The Transiting Exoplanet Survey Satellite has found three new worlds — one slightly bigger than Earth and two of a kind not present in our solar system — orbiting a close-by star. The planets straddle an observed gap within the sizes of known planets and promise to be among the most curious targets for future research.
TESS Object of Interest 270 is a faint, cool star more commonly recognized by its catalog name: UCAC4 191-004642. The M-type dwarf star is about 40% smaller than the Sun in each size and mass, and it has a surface temperature of about one-third cooler than the Sun.
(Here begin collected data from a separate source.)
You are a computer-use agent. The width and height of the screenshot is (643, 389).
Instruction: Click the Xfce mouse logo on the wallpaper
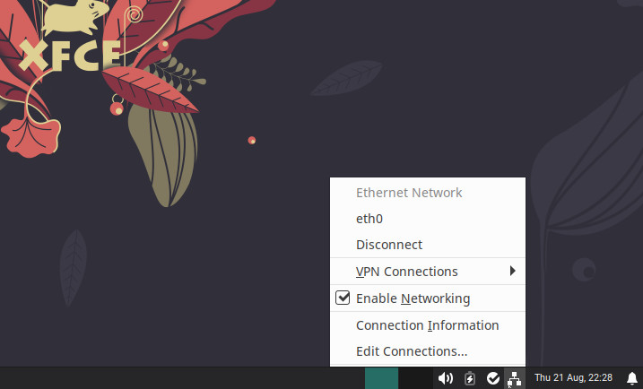click(76, 20)
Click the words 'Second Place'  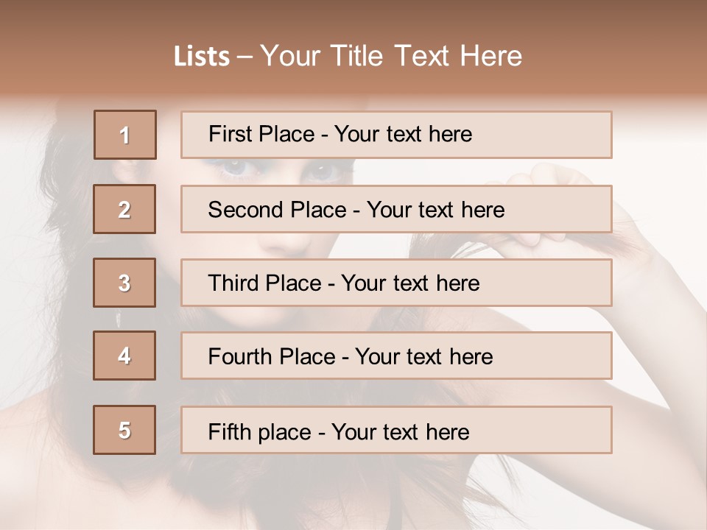tap(278, 210)
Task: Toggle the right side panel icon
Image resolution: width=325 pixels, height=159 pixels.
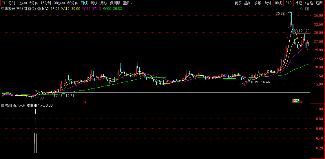Action: click(x=307, y=9)

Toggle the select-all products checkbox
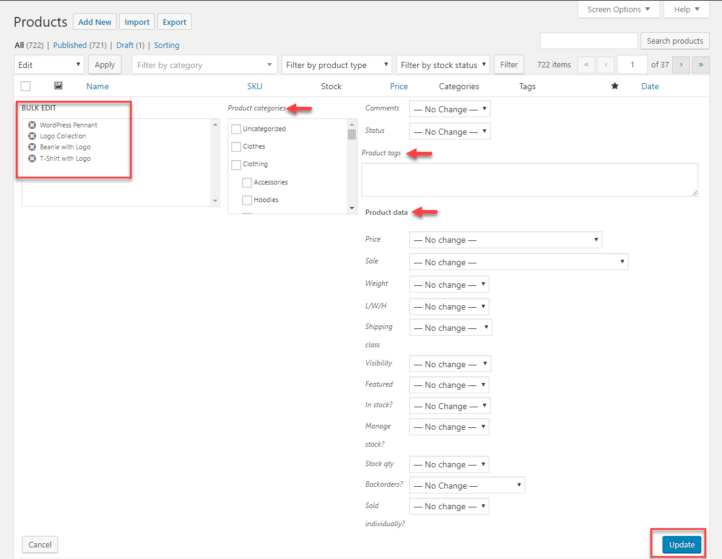(26, 86)

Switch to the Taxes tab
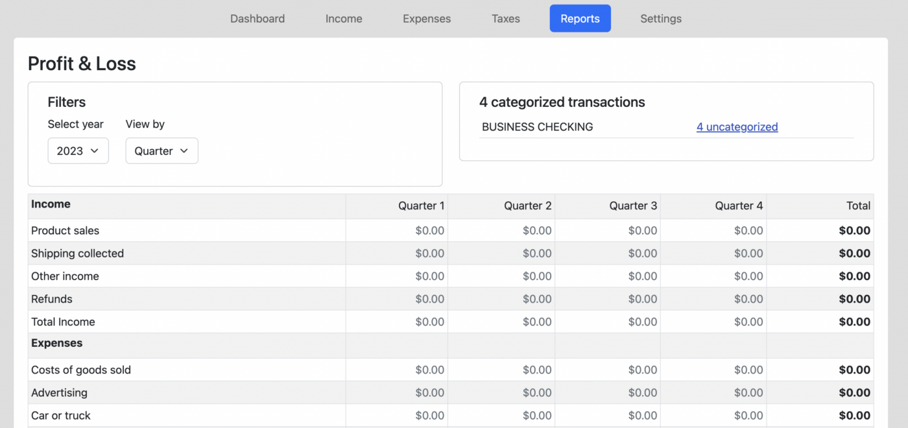[x=505, y=18]
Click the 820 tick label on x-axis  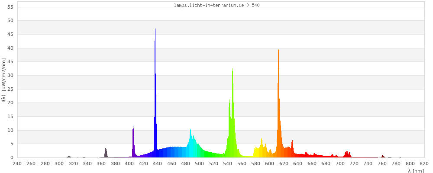pyautogui.click(x=424, y=163)
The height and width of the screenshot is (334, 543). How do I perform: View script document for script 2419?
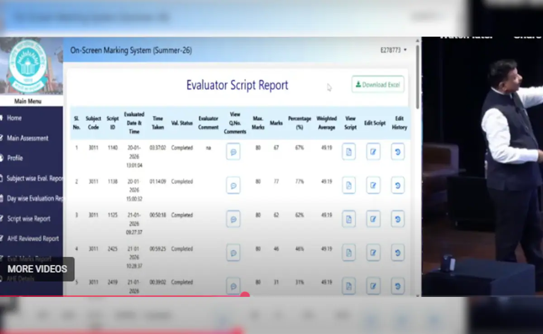click(x=348, y=286)
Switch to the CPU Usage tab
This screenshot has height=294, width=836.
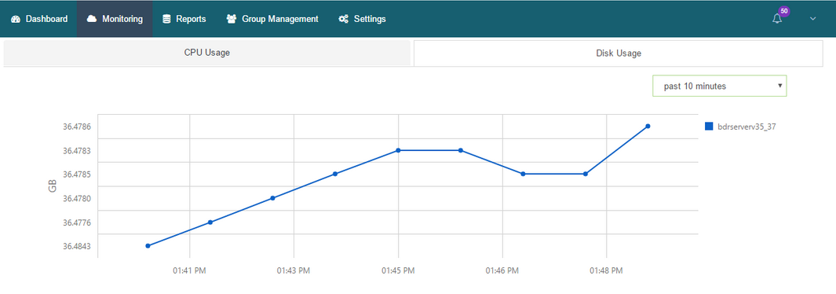coord(207,53)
The planetary system lies about 73 light-years away within the southern constellation of Pictor.
“This technique is exactly what TESS was designed to seek out — small, temperate planets that cross, or transit, in front of an inactive host star, one missing excessive stellar activity, such as flares,” stated lead researcher Maximilian Günther, a Torres Postdoctoral Fellow on the Massachusetts Institute of Technology’s (MIT) Kavli Institute for Astrophysics and Space Research in Cambridge. “This star is quiet and very near us, and therefore a lot brighter than the host stars of comparable systems. With prolonged follow-up observations, we’ll quickly have the ability to decide the make-up of those worlds, set up if atmospheres are present and what gases they contain, and more.”A document describing the system was published in the journal Nature Astronomy and is now available online.